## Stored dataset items
════════════════════

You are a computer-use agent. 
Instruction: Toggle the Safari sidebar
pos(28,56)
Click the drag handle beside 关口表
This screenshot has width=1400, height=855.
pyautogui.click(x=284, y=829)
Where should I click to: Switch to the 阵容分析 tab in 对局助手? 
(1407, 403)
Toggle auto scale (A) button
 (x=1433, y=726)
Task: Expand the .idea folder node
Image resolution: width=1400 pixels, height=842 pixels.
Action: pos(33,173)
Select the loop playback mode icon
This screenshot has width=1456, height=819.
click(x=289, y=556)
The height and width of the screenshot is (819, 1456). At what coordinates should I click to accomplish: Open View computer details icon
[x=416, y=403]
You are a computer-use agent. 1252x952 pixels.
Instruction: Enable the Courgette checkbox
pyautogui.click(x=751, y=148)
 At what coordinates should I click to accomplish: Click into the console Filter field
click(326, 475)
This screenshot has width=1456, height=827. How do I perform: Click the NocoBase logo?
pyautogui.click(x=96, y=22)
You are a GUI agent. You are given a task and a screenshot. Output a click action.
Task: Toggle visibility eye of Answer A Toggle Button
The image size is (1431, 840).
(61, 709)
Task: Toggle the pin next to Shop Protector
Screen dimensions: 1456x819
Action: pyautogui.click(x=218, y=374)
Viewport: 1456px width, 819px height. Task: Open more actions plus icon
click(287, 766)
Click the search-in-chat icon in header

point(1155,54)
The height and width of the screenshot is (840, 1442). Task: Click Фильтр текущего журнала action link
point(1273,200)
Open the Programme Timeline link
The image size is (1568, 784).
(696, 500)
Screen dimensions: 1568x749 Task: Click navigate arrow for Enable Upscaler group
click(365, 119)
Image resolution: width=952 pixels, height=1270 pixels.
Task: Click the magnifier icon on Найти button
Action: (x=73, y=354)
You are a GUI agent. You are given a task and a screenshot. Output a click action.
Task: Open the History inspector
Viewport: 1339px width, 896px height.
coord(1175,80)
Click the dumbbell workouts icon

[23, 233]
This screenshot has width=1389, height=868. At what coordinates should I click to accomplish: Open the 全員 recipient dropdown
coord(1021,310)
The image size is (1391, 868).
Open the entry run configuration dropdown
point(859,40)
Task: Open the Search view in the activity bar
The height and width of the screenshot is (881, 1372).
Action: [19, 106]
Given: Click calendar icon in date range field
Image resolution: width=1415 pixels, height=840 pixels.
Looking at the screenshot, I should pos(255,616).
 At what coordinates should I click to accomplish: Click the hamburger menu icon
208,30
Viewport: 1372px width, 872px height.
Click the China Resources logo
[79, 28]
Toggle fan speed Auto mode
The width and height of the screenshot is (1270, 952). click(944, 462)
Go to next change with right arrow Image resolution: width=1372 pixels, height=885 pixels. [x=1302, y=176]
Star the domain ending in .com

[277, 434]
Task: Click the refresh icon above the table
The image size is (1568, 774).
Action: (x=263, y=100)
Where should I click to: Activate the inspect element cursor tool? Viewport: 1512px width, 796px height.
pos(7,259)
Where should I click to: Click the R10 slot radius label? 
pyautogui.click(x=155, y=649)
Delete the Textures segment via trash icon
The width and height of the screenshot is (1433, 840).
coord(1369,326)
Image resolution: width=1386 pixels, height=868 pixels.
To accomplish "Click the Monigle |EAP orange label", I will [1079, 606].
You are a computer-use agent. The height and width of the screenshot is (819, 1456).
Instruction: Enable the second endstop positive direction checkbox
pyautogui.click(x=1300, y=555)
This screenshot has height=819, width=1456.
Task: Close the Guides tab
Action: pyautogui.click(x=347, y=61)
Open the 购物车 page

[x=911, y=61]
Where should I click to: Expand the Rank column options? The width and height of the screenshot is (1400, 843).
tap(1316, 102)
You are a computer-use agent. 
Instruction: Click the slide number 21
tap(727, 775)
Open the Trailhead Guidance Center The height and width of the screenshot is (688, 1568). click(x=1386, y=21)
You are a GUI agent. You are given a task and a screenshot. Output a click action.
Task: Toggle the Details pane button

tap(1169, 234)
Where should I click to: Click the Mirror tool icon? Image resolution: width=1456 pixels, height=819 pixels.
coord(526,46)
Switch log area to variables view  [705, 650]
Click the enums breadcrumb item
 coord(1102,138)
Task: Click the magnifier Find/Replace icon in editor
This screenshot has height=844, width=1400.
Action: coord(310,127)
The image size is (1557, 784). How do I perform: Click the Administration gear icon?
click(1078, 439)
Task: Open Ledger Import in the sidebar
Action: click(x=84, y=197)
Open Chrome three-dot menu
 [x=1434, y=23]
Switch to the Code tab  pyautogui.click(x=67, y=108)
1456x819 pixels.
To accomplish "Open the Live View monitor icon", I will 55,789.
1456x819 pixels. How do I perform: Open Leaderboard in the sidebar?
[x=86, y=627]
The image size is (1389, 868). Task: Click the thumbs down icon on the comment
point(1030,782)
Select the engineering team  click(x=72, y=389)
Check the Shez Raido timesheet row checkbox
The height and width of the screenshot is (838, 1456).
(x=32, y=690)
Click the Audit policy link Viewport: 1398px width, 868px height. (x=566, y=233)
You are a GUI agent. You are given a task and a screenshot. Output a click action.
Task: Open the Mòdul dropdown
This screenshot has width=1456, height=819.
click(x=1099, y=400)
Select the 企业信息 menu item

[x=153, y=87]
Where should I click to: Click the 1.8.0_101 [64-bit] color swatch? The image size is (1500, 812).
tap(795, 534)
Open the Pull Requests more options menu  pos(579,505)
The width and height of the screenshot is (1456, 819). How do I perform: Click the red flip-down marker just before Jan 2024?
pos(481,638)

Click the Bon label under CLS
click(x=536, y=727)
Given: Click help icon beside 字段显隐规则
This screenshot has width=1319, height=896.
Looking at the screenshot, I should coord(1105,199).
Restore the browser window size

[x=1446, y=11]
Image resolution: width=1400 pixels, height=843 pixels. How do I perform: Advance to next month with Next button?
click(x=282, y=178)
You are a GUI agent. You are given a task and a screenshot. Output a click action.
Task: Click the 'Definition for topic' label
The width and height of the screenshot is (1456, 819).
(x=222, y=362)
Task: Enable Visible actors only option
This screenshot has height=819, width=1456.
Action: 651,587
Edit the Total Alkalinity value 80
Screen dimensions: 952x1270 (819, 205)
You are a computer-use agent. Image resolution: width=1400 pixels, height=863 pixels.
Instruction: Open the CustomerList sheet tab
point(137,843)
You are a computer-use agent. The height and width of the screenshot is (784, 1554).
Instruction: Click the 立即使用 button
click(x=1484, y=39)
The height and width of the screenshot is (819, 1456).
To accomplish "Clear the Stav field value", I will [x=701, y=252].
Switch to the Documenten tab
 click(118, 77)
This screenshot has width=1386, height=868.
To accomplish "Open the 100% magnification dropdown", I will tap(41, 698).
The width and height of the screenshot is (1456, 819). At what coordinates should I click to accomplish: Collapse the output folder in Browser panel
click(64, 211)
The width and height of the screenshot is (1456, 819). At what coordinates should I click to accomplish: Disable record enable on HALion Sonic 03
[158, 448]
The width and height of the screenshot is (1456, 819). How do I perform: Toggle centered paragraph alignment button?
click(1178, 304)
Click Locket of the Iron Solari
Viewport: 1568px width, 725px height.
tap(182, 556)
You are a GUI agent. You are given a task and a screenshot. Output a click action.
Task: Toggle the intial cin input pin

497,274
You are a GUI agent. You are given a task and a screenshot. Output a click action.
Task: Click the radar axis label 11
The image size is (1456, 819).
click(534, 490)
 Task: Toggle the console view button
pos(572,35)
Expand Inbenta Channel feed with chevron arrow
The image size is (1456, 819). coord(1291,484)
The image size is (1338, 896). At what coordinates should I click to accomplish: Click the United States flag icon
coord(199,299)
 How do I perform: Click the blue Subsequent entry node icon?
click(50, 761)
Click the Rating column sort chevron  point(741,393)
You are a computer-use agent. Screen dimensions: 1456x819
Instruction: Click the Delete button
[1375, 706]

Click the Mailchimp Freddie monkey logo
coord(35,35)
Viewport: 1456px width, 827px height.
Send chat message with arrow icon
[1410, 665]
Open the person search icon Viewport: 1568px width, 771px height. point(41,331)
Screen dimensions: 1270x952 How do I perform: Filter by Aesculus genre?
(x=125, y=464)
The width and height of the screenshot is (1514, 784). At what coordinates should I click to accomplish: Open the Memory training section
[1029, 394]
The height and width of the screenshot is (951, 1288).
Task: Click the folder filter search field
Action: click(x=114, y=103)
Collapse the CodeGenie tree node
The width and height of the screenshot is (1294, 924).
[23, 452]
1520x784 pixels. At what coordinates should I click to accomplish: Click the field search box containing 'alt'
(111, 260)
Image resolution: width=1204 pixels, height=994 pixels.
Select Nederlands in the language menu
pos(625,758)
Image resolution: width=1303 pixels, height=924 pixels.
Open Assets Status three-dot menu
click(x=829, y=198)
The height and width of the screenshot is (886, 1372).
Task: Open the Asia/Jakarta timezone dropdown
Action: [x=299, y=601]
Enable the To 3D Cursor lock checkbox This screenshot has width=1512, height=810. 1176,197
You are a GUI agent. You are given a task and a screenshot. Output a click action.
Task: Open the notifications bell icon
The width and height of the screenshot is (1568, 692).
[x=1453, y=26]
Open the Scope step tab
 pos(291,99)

════════════════════

## TASK DETAILS
Write down only the closing run of lines: the one containing "The width and height of the screenshot is (1294, 924)." and every line after it to the end of the entries, exactly.

## WRITTEN SOLUTION
The width and height of the screenshot is (1294, 924).
[23, 452]
1520x784 pixels. At what coordinates should I click to accomplish: Click the field search box containing 'alt'
(111, 260)
Image resolution: width=1204 pixels, height=994 pixels.
Select Nederlands in the language menu
pos(625,758)
Image resolution: width=1303 pixels, height=924 pixels.
Open Assets Status three-dot menu
click(x=829, y=198)
The height and width of the screenshot is (886, 1372).
Task: Open the Asia/Jakarta timezone dropdown
Action: [x=299, y=601]
Enable the To 3D Cursor lock checkbox This screenshot has width=1512, height=810. 1176,197
You are a GUI agent. You are given a task and a screenshot. Output a click action.
Task: Open the notifications bell icon
The width and height of the screenshot is (1568, 692).
[x=1453, y=26]
Open the Scope step tab
 pos(291,99)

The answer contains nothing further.